TASK DETAILS
Reproduce the forum post about slow rendering of a large 2D image on MacOS word for word, in full.

====== TEXT PROVIDED ======

Slow Rendering of large 2D Image on MacOS, but not Linux or Windows

Hello,

We have an existing application that uses VTK 9.5.2 for our 3D visualization. We have noticed that when we load large 2D images (23,500 x 23,500 pixels) that the interaction rendering speed on MacOS is about 3~4 frames per second. @sankhesh provided a simple pure VTK example code (which I’ll throw at the bottom) that essentially either loads the image or just creates a large 2D image. If we compile that code on Linux (Ubuntu 22.04) or Windows 11 against Vtk 9.5.2 then the rendering speed is 1000 FPS. Here are the machine specs:

MacOS Sonoma 14.8.2, XCode 16.2, 64GB Ram 16 core M3 Max CPU.

Windows: AMD 9950, AMD Radeon 9060XT, 128GB Ram

Linux: AMD 9950, NVidia 3060 (12GB), 128GB RAM

I was thinking maybe it just is the MacOS machine but then I loaded up ParaView 6.0.0 and loaded the same data set and rendered it using the “Slice” view. It renders at what I would assume is 1000 FPS. So I know it isn’t the MacOS machine specifically but how we are initializing or setting up the Vtk Code.

====== DATASET EXTRACT ======

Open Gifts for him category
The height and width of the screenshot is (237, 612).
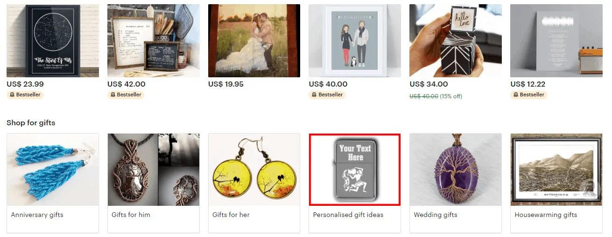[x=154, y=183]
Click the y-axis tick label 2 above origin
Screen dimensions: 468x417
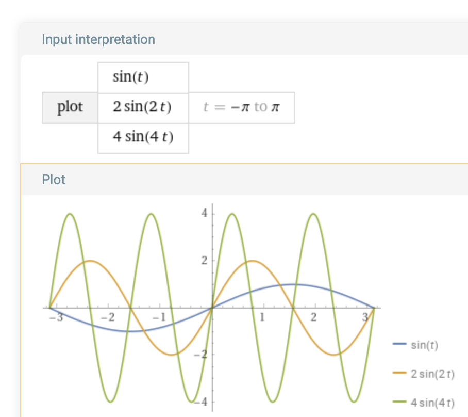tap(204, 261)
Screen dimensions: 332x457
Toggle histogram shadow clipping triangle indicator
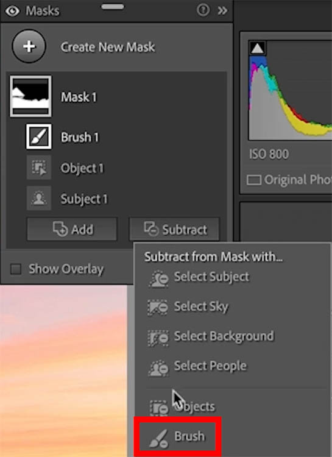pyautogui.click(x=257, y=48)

======

RESULT BELOW
Slow Rendering of large 2D Image on MacOS, but not Linux or Windows

Hello,

We have an existing application that uses VTK 9.5.2 for our 3D visualization. We have noticed that when we load large 2D images (23,500 x 23,500 pixels) that the interaction rendering speed on MacOS is about 3~4 frames per second. @sankhesh provided a simple pure VTK example code (which I’ll throw at the bottom) that essentially either loads the image or just creates a large 2D image. If we compile that code on Linux (Ubuntu 22.04) or Windows 11 against Vtk 9.5.2 then the rendering speed is 1000 FPS. Here are the machine specs:

MacOS Sonoma 14.8.2, XCode 16.2, 64GB Ram 16 core M3 Max CPU.

Windows: AMD 9950, AMD Radeon 9060XT, 128GB Ram

Linux: AMD 9950, NVidia 3060 (12GB), 128GB RAM

I was thinking maybe it just is the MacOS machine but then I loaded up ParaView 6.0.0 and loaded the same data set and rendered it using the “Slice” view. It renders at what I would assume is 1000 FPS. So I know it isn’t the MacOS machine specifically but how we are initializing or setting up the Vtk Code.